Answer with a number only, giving how many lines in the data below include "computer".

(DATA TO EXAMINE Opens)

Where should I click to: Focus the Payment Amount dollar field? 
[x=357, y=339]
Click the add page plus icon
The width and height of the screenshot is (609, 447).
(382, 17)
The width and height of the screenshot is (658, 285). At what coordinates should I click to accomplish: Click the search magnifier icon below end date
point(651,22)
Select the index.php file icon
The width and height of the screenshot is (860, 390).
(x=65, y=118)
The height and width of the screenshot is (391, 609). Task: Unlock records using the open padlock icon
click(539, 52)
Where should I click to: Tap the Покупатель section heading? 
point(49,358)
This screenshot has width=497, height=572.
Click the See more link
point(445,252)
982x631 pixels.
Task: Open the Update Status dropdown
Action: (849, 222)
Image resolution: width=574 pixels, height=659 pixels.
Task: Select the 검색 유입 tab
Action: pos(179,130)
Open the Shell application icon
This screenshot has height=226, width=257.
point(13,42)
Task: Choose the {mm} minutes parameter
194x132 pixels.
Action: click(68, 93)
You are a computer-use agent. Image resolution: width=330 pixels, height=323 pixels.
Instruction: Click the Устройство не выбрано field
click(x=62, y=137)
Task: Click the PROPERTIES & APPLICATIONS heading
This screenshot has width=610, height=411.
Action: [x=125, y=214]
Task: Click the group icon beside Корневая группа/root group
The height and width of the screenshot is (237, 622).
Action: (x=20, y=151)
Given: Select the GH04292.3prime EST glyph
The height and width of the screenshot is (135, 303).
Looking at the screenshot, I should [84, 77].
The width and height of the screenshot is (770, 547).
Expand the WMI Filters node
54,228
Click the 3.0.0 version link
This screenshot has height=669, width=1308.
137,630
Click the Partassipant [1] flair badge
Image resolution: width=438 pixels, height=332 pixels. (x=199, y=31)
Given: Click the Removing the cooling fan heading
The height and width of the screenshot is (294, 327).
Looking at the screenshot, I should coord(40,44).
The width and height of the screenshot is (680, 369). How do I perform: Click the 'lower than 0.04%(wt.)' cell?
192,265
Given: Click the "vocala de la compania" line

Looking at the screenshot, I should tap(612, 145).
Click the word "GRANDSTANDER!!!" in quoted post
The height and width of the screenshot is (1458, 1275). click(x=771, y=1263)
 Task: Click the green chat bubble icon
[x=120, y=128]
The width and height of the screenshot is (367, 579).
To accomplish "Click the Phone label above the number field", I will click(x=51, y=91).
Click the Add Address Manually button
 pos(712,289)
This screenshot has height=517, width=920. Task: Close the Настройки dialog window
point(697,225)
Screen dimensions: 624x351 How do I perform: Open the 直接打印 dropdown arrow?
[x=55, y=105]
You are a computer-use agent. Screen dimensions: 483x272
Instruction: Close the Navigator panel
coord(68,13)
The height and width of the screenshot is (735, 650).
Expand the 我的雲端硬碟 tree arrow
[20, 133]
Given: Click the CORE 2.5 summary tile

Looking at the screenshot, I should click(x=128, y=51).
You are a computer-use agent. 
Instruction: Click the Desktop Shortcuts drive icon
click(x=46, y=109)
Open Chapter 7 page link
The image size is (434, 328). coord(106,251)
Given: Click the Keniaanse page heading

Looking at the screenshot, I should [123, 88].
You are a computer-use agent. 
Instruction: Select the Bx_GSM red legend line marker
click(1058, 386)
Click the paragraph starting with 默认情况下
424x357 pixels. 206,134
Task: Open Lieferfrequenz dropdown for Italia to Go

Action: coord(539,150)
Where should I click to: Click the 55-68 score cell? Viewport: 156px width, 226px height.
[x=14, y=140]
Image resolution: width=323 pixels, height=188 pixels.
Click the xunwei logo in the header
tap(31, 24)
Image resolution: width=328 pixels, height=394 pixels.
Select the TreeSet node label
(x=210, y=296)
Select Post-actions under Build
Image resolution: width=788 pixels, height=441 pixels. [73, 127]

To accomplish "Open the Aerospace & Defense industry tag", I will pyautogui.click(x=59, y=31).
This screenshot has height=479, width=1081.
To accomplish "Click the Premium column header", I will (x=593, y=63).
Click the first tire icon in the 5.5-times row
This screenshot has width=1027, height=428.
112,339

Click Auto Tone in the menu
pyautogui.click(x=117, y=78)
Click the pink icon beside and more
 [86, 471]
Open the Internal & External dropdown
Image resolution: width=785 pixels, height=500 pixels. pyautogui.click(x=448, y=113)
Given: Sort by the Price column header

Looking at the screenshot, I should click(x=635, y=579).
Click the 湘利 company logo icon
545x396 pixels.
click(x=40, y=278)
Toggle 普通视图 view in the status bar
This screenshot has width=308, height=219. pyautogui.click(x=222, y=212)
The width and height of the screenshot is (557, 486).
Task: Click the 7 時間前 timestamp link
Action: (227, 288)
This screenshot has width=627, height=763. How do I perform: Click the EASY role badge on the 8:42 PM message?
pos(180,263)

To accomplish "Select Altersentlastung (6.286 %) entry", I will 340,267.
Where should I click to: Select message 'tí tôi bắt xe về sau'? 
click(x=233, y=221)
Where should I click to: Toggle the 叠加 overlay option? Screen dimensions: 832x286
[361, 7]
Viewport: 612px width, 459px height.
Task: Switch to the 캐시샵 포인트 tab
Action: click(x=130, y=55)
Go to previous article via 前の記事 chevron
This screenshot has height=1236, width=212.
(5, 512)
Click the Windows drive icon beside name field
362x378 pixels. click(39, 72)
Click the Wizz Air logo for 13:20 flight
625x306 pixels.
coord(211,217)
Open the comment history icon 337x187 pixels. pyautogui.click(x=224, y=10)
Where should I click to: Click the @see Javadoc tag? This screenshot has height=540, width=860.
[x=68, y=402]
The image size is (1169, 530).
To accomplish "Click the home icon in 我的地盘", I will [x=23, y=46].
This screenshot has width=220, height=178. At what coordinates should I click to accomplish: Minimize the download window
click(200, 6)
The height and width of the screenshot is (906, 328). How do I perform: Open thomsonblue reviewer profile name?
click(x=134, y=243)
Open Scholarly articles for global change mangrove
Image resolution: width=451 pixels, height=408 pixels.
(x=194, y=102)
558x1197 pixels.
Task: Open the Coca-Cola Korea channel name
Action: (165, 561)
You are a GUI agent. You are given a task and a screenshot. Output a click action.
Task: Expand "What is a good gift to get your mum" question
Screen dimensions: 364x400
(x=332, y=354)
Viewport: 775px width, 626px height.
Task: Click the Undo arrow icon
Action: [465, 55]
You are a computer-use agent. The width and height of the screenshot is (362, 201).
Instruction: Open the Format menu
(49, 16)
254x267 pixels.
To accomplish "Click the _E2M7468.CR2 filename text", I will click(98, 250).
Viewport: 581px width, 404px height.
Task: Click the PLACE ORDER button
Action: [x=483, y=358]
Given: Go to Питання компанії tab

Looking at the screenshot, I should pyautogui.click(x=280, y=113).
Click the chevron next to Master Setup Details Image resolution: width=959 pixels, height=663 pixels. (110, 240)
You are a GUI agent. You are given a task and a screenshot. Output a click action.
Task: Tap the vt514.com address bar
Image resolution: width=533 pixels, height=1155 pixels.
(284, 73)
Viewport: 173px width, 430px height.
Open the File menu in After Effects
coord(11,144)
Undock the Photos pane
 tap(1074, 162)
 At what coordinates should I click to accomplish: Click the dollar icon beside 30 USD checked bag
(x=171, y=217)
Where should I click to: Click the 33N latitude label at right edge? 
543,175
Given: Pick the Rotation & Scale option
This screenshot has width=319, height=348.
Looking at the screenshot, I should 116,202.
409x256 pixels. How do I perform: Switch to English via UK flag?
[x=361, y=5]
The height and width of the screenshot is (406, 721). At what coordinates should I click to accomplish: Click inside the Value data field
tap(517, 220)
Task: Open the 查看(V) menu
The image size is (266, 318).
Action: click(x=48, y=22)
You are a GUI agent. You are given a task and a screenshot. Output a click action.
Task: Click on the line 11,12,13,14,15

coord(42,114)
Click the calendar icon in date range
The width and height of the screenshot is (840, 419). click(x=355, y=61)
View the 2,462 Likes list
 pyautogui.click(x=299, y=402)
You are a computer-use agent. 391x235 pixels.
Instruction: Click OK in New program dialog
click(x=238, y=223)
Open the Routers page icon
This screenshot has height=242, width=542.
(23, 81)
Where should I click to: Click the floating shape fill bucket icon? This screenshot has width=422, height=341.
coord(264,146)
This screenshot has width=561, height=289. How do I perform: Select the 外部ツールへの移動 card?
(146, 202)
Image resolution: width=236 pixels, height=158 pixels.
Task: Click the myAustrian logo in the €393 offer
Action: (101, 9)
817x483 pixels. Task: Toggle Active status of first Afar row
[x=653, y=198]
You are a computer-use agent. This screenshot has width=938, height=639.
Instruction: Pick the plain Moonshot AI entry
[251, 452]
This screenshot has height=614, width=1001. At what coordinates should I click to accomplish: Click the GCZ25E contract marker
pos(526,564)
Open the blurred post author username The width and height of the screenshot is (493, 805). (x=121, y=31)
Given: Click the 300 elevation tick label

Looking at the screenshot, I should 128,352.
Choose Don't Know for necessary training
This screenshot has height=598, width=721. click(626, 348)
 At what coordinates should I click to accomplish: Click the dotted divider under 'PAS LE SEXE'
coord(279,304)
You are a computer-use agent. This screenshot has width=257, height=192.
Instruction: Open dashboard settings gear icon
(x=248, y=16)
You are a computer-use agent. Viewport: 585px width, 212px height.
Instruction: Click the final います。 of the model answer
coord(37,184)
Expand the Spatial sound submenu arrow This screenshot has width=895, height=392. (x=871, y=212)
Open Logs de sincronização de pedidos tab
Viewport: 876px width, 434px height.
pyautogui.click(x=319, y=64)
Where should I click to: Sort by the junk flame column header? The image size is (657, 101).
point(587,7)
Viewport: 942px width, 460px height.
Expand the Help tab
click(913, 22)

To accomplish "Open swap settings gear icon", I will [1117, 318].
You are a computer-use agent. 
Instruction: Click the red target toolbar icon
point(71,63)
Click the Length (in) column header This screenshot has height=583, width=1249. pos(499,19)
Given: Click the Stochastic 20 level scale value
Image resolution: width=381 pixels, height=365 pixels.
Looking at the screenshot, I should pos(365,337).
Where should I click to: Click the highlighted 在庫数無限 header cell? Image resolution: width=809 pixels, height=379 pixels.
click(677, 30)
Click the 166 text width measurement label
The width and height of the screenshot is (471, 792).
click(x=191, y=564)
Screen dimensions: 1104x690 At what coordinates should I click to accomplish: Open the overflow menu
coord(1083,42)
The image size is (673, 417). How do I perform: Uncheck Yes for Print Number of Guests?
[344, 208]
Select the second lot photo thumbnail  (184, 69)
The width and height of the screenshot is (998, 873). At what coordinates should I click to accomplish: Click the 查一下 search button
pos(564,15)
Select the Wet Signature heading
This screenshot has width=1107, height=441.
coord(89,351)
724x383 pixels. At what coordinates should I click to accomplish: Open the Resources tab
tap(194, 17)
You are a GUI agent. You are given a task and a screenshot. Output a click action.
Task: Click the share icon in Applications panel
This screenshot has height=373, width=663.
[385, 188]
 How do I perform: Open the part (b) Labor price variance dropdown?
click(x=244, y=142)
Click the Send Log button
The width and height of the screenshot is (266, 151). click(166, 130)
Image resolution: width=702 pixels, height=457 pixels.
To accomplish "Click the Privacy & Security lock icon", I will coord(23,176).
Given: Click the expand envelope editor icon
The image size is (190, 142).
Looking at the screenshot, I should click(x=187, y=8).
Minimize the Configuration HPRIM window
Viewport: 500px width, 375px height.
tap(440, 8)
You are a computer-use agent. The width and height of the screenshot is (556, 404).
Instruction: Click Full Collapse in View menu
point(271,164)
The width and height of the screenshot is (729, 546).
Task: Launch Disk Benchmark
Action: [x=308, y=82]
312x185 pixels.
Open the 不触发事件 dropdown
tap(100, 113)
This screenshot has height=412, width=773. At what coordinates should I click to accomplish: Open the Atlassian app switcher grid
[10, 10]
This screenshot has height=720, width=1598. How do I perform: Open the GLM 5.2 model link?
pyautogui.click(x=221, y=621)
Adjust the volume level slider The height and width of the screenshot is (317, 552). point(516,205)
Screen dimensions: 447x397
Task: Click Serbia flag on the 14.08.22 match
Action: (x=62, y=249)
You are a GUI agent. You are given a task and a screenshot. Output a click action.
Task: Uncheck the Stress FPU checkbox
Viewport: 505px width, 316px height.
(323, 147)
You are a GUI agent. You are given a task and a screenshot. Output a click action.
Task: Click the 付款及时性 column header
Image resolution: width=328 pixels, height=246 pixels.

(DATA TO EXAMINE Closes)

COMPLETED TASK
11